Input records

::::::

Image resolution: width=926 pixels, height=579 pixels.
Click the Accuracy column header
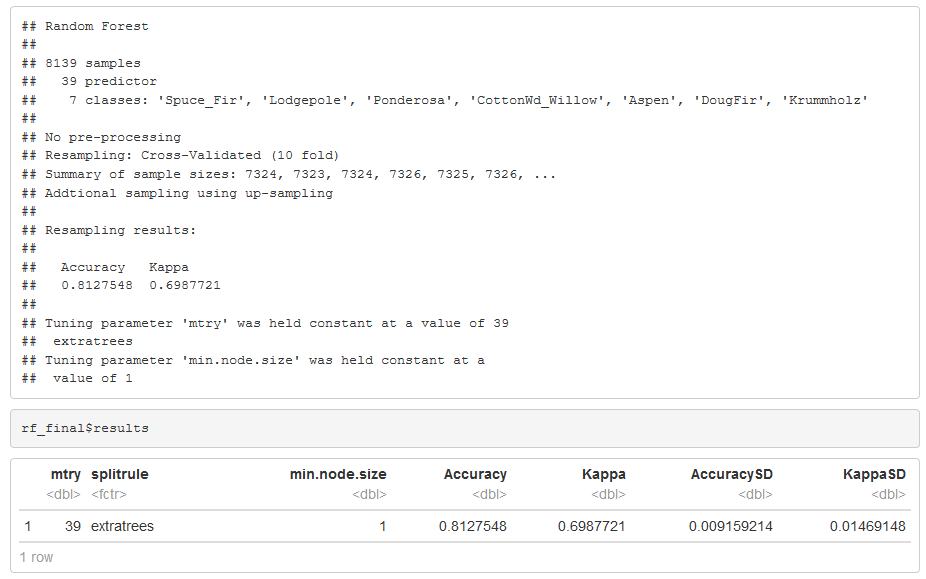[x=475, y=474]
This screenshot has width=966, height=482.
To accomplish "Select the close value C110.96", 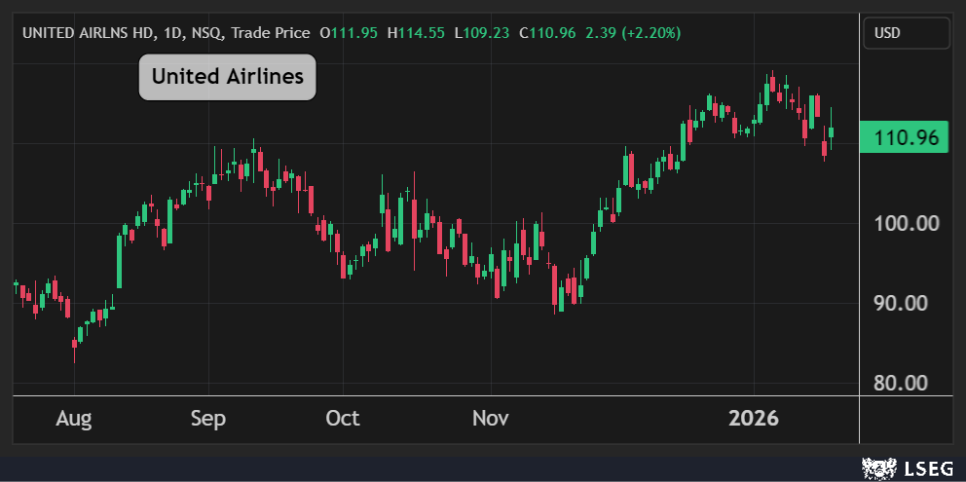I will (548, 33).
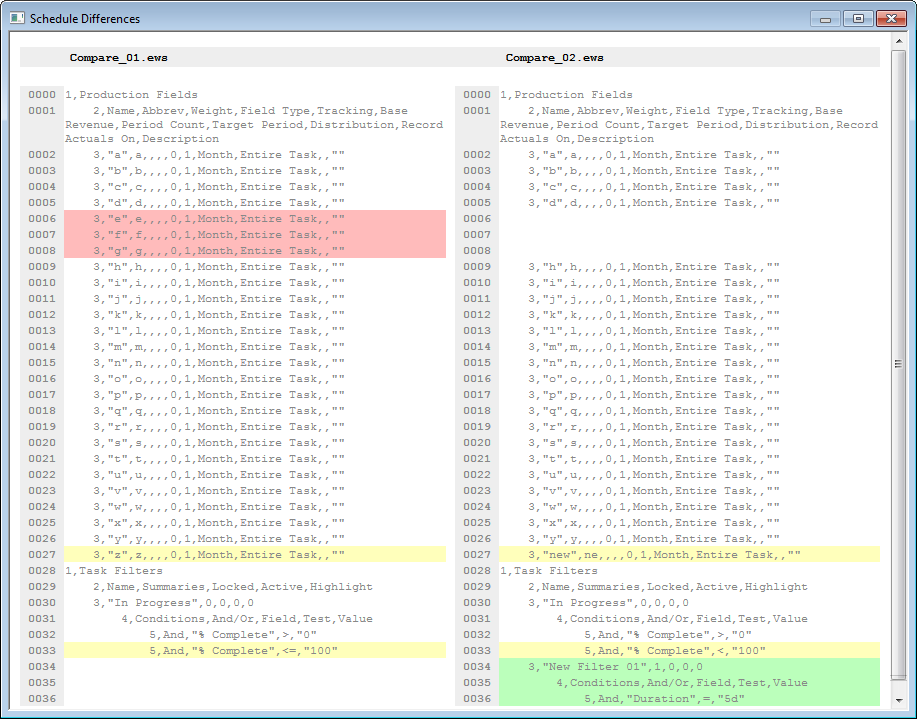Image resolution: width=917 pixels, height=719 pixels.
Task: Click the red deleted line containing "g"
Action: pos(219,251)
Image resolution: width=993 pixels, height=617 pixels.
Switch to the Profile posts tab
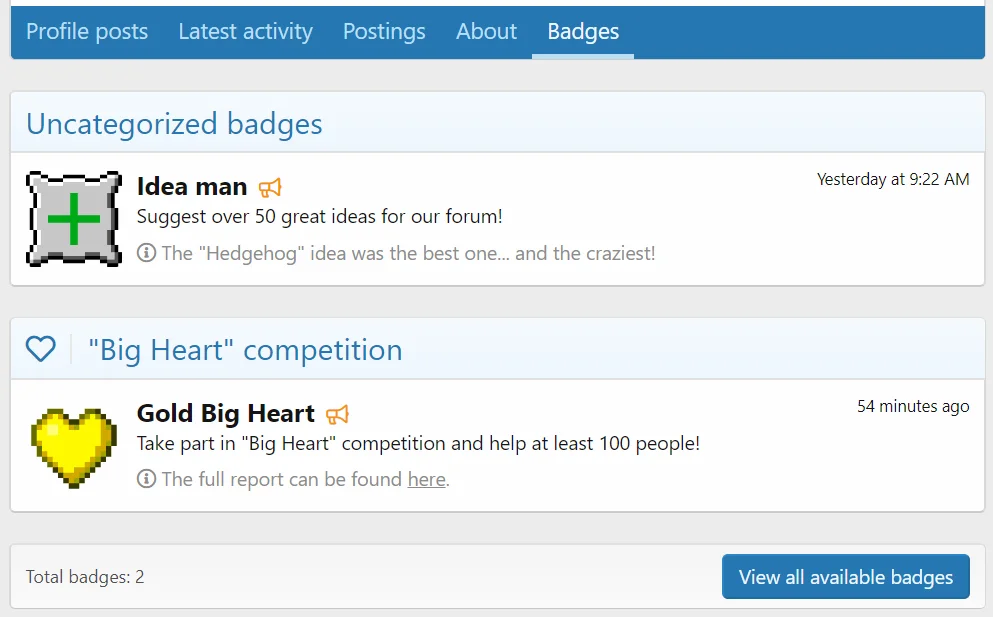click(x=87, y=32)
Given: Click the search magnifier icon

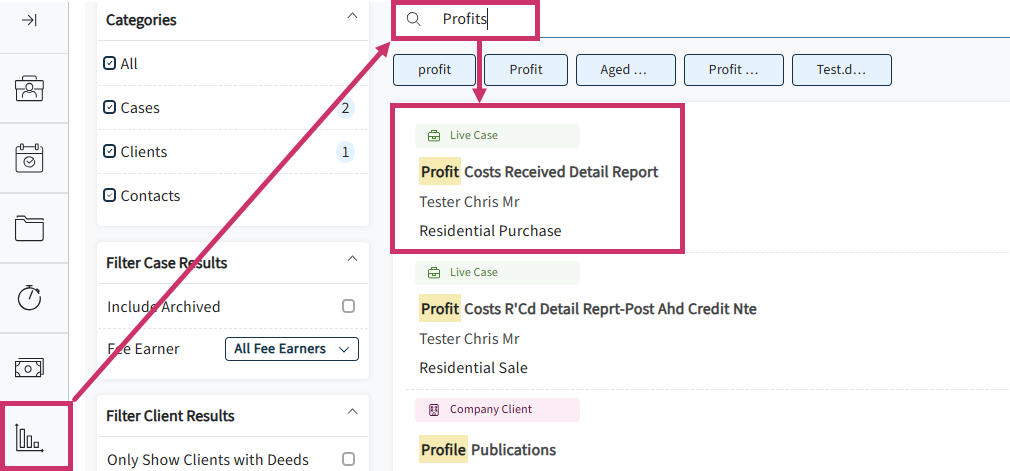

::::::

Exercise aim
Copy everything in the rows from the line containing "Image resolution: width=993" down to the end of the rows, leaving out the pictures.

Result of this exercise
Image resolution: width=993 pixels, height=617 pixels.
Switch to the Profile posts tab
click(x=87, y=32)
Given: Click the search magnifier icon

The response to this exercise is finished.